Copper (sub)oxide formation: a surface sensitive characterization of model catalysts

Abstract

Model studies on the catalytic methanol oxidation over single and polycrystalline copper have been performed. The catalytic activity was investigated by means of temperature-programmed techniques (thermal desorption and temperature-programmed reaction spectroscopy, TDS and TPRS, respectively). The TPRS experiments call for the existence of chemically inequivalent species of atomic oxygen accessibly for catalytic processes on the copper surface.

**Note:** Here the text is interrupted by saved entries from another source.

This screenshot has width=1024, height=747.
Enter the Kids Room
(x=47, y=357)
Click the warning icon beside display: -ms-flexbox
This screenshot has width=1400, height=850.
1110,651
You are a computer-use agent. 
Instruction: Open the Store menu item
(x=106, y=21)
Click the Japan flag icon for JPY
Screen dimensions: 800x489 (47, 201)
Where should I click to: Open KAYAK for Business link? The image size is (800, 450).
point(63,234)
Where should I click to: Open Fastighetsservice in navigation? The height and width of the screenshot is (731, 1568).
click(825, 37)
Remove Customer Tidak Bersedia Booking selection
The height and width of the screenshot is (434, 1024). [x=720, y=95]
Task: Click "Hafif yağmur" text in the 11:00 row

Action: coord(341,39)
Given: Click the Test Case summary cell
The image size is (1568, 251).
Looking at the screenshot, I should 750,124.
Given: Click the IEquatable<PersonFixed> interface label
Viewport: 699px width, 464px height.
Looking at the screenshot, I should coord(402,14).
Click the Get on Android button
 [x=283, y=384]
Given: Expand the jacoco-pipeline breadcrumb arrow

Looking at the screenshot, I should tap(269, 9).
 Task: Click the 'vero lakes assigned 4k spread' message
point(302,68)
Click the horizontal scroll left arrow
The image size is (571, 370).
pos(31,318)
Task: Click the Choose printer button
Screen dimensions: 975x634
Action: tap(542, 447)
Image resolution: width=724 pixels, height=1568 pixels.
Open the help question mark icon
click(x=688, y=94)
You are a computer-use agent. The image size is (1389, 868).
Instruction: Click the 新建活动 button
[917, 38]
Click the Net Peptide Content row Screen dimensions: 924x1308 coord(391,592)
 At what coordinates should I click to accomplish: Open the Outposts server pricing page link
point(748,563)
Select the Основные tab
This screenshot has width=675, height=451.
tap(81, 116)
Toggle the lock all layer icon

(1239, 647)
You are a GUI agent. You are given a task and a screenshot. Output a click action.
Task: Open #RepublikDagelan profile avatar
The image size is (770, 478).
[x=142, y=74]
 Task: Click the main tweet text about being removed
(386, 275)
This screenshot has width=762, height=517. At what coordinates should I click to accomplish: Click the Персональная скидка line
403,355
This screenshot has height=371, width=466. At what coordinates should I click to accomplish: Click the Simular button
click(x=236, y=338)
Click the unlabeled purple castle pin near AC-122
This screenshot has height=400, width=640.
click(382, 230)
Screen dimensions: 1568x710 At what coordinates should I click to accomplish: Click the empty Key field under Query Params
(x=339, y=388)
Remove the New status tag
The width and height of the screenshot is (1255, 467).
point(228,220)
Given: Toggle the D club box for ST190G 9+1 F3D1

The surface morphological changes after the combined action of oxygen and methanol were observed by using atomic force (AFM) and scanning electron miscroscopy (SEM) and indicate the participation of not only the surface but to a great extend also the bulk. Furthermore, ex situ X-ray absorption spectroscopy (XAS) at the O K-edge shows that a copper suboxide phase of Cu(x2.5)O is formed at the surface/near-surface region up to a depth of about 100 Å. Core-level (XPS) and valence band (UPS) photoemission suggests that the suboxide phase can be viewed as an oxygen-deficient copper(I) oxide phase exhibiting an increased density-of-states at the Fermi level pointing to an electrically conducting phase. The depth-selective recording of X-ray absorption spectra gives clear evidence of the formation of a protective copper(I) oxide film underneath the suboxide layer covering the bulk metal phase.